| Text block |
□ □ □
I’ve been doing hospice and therapy work with dogs for a decade now, and that work has taught me that while death is sad, it can also be beautiful and meaningful. The more people think about it the better death they seem to have. We will all die and lose the ones we love, and the ones we love will lose us, all of us. But you don’t have to disappear when you die.

I told Maria what I believe, and that is this. When you find powerful love and connection, I don’t believe it every really  can be compleetey lost. You can never be lonely again in the same way, you have that kind of life and connection in your consciousness. It does not die.

I have a wonderful student who lost a very beloved husband some years ago, and has mourned him deeply.

She has started writing the most beautiful poetry about life, and has shown me wonderful journals she has kept all of this years. I see that her husband is not gone, he is very present in her life and soul every day. And she is moving on, filling up her life with friendship, creativity, family and community.

Is that enough? I don’t know, and she doesn’t know either. I suppose that is up to her.
□ □ □
| Exercise data |
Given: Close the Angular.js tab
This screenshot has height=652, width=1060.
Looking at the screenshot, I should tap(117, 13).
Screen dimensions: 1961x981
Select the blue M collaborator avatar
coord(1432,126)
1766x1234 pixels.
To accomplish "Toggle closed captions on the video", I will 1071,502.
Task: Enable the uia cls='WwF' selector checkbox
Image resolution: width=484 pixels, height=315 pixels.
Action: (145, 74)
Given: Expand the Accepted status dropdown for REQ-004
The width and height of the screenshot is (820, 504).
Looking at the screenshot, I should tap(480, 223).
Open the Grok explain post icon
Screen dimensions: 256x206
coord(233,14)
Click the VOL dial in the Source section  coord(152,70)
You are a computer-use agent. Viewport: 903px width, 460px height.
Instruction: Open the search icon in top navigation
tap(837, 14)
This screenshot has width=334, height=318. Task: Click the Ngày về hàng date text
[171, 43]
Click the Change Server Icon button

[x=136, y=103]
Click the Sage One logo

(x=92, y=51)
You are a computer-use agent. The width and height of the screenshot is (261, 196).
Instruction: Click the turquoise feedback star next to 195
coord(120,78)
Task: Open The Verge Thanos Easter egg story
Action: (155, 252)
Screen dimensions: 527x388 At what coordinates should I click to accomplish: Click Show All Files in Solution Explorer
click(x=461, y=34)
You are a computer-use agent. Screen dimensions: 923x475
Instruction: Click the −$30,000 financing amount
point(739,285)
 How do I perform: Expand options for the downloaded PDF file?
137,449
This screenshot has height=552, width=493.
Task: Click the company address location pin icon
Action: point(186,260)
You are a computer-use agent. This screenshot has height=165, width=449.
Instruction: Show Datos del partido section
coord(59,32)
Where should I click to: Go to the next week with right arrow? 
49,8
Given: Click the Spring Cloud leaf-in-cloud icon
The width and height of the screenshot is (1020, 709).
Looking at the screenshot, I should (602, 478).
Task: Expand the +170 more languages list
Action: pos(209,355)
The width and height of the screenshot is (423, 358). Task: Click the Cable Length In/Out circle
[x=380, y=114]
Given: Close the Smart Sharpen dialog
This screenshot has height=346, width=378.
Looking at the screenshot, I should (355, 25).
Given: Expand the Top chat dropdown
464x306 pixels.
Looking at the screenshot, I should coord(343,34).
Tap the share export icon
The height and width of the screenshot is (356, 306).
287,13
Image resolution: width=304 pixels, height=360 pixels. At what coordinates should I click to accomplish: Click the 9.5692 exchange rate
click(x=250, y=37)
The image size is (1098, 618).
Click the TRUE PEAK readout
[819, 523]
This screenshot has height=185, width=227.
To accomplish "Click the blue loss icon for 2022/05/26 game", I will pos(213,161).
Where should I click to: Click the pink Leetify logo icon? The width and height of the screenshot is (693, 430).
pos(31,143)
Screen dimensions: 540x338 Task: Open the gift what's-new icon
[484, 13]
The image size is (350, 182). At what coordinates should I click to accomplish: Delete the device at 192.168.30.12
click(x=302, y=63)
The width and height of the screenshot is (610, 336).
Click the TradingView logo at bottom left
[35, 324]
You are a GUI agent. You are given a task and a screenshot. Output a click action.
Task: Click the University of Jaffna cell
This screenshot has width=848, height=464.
□ □ □
| Work instructions |
**a)** According to the passage on hospice work with dogs, for how long has the writer been doing hospice and therapy work with dogs?
**b)** Reproduce the passage on hospice work with dogs word for word, starting with "I have a wonderful" and going on through "is up to her.".

| Answers given |
**a)** For a decade.

**b)**
I have a wonderful student who lost a very beloved husband some years ago, and has mourned him deeply.

She has started writing the most beautiful poetry about life, and has shown me wonderful journals she has kept all of this years. I see that her husband is not gone, he is very present in her life and soul every day. And she is moving on, filling up her life with friendship, creativity, family and community.

Is that enough? I don’t know, and she doesn’t know either. I suppose that is up to her.